INFORMATION SHOWN:
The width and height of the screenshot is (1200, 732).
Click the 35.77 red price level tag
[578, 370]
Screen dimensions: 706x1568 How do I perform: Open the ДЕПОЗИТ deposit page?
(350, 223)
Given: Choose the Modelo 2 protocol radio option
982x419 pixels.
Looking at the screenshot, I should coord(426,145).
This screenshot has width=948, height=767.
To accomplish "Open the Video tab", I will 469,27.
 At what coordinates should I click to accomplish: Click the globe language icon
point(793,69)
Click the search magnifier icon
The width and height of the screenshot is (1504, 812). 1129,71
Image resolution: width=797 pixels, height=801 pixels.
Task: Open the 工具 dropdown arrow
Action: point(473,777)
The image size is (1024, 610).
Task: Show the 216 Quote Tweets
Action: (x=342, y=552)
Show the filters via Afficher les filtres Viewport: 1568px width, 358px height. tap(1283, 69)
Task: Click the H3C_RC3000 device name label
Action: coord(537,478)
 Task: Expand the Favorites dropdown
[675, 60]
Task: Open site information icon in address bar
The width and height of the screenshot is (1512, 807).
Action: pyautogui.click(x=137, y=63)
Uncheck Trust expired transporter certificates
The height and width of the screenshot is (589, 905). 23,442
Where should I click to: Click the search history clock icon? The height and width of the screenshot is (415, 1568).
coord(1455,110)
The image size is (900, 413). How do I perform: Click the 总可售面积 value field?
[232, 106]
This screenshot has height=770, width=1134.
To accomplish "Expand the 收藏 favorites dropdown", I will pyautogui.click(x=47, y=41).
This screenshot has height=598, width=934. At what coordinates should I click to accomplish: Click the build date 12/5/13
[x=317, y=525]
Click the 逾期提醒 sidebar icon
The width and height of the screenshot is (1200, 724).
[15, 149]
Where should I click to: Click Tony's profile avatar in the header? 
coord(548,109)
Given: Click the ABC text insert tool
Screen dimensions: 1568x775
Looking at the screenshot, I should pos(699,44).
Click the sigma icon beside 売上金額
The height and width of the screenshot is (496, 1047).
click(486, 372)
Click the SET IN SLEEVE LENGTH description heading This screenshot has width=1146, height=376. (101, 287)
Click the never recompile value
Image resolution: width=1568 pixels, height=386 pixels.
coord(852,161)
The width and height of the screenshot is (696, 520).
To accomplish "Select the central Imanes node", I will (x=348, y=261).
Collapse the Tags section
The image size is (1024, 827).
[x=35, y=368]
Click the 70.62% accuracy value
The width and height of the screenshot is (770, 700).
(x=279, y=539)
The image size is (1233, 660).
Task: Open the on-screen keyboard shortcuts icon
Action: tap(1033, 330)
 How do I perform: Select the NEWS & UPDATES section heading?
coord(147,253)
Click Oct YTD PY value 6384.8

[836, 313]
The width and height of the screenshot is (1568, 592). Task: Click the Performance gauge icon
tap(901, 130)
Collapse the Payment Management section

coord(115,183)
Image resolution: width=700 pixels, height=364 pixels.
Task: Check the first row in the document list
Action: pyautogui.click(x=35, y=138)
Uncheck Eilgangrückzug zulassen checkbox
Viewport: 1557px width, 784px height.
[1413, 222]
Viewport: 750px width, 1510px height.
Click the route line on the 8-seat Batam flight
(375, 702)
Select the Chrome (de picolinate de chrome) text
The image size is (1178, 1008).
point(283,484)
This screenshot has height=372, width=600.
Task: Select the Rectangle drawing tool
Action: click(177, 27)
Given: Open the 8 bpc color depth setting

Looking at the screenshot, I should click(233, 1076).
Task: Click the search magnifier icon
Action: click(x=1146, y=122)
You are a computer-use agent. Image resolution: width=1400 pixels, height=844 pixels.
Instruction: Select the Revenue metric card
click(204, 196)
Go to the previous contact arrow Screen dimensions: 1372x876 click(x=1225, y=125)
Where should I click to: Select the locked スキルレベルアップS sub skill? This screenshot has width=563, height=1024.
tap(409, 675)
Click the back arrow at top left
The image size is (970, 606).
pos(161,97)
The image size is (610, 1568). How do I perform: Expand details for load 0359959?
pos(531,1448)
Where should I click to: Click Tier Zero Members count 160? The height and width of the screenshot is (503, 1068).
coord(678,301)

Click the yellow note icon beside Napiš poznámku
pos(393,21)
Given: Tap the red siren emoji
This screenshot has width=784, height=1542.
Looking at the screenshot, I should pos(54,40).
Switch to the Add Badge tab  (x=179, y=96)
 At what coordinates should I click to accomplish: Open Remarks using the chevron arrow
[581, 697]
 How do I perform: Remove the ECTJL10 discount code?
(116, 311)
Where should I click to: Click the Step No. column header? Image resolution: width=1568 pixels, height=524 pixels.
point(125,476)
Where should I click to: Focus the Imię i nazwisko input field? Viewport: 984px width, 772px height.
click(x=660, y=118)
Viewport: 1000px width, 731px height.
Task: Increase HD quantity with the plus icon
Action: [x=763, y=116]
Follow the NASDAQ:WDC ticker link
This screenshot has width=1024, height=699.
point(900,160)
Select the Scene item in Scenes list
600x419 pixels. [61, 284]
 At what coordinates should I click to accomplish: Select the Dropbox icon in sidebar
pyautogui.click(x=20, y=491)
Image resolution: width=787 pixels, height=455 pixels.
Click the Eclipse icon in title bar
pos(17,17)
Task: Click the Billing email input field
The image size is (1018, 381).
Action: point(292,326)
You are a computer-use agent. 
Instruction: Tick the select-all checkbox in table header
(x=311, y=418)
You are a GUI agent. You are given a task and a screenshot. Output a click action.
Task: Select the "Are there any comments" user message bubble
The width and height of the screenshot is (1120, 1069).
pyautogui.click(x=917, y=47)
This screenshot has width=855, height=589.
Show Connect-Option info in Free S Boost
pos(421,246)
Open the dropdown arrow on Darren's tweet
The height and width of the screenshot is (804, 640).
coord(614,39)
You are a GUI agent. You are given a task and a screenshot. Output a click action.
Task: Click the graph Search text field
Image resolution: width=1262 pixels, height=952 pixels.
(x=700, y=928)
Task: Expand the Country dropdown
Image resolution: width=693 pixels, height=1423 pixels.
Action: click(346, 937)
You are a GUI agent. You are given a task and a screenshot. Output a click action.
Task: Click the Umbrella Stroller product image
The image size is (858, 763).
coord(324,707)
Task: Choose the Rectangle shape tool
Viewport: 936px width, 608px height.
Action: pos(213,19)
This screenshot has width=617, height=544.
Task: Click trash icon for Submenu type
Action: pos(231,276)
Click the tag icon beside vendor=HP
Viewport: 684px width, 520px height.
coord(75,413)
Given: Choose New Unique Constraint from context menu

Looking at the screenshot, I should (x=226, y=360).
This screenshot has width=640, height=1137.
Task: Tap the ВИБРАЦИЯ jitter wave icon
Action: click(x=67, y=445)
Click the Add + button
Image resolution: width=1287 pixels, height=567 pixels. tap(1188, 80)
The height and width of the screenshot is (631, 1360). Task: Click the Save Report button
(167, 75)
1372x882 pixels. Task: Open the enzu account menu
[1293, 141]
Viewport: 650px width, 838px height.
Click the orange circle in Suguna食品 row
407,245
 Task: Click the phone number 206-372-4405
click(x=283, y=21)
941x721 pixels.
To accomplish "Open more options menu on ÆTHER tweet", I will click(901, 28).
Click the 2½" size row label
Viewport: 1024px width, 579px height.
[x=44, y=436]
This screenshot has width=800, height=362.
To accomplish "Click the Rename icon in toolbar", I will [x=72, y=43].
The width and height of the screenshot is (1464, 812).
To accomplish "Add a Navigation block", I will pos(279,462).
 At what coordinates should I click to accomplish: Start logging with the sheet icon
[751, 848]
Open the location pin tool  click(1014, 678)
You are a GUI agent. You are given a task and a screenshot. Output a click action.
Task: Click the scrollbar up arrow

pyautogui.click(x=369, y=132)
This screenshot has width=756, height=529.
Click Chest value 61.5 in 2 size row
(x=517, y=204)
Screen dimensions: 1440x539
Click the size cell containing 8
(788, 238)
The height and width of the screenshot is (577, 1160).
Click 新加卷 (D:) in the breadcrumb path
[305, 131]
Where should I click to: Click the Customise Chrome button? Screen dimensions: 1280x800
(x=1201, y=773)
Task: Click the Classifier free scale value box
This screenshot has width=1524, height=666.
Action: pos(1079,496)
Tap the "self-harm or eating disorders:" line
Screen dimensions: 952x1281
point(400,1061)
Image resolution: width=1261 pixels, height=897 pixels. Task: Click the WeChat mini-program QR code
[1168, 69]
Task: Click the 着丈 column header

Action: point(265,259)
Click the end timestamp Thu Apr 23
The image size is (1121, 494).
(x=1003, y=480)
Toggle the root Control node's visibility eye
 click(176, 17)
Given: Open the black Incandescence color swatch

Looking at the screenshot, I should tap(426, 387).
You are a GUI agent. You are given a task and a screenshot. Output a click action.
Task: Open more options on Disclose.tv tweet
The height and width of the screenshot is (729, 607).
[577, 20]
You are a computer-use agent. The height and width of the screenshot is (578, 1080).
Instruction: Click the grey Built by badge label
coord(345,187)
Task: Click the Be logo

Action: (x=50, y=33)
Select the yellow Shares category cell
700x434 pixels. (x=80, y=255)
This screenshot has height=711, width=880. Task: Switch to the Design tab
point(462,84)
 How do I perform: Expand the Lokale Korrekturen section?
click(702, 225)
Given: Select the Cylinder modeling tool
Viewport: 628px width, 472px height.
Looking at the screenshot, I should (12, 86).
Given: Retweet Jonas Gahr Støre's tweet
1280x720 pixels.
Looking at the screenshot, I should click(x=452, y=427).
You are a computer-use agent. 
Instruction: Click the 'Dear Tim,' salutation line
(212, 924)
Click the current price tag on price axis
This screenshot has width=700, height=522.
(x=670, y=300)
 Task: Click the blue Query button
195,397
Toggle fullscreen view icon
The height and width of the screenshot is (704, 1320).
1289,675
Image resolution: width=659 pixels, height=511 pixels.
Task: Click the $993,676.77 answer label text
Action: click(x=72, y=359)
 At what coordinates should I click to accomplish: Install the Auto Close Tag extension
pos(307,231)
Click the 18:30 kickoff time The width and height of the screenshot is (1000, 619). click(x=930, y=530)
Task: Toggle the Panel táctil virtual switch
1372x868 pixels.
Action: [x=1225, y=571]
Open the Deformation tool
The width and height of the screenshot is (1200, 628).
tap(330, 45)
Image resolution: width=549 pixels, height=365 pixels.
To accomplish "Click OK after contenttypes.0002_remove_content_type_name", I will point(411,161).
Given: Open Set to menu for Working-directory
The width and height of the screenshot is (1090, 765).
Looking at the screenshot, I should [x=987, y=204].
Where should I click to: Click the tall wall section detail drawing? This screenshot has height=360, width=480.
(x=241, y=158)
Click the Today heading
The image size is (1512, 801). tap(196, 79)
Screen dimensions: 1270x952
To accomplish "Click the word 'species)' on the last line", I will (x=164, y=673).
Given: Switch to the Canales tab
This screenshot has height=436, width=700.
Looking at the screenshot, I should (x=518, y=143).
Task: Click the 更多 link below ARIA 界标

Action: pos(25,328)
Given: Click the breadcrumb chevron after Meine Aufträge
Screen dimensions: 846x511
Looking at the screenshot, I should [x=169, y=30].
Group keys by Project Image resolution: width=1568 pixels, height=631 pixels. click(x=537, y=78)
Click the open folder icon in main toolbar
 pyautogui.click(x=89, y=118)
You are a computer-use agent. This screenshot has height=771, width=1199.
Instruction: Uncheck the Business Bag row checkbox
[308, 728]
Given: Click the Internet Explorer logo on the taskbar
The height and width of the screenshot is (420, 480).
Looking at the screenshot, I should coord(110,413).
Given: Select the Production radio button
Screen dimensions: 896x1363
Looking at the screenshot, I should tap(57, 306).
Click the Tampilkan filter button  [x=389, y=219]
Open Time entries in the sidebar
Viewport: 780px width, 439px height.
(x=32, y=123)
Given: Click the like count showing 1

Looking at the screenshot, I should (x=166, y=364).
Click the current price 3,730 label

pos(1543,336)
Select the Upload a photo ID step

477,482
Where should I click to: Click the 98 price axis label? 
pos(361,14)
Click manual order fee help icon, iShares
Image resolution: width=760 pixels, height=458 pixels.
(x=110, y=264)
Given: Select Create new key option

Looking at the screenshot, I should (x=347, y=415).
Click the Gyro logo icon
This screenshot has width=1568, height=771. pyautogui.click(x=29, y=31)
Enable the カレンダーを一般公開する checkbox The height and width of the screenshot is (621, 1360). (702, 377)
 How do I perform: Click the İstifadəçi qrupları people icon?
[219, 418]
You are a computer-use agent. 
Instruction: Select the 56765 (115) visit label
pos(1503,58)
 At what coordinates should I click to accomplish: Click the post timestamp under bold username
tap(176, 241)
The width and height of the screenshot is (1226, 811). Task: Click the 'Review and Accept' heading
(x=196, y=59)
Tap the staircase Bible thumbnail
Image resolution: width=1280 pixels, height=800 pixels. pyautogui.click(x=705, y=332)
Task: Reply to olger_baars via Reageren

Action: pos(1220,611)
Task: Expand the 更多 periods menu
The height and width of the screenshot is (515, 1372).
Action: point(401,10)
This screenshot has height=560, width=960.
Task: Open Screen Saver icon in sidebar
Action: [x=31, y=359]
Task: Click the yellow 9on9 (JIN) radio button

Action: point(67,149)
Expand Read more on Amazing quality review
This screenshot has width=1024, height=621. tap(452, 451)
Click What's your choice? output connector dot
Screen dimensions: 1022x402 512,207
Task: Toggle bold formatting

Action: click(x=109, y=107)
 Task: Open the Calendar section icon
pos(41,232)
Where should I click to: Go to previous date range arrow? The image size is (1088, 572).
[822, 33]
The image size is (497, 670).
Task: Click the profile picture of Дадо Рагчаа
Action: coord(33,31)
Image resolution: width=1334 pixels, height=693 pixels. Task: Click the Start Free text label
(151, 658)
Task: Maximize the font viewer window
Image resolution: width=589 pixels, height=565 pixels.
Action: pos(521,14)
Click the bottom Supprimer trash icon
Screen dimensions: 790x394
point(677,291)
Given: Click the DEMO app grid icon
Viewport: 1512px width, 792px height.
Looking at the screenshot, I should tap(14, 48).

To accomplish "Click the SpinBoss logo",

TASK DETAILS: Copy out the listing above, line by line and exactly, from its first line to the line holding "This screenshot has width=948, height=767.", inclusive.

REPLY TO THE TASK:
The width and height of the screenshot is (1200, 732).
Click the 35.77 red price level tag
[578, 370]
Screen dimensions: 706x1568 How do I perform: Open the ДЕПОЗИТ deposit page?
(350, 223)
Given: Choose the Modelo 2 protocol radio option
982x419 pixels.
Looking at the screenshot, I should coord(426,145).
This screenshot has width=948, height=767.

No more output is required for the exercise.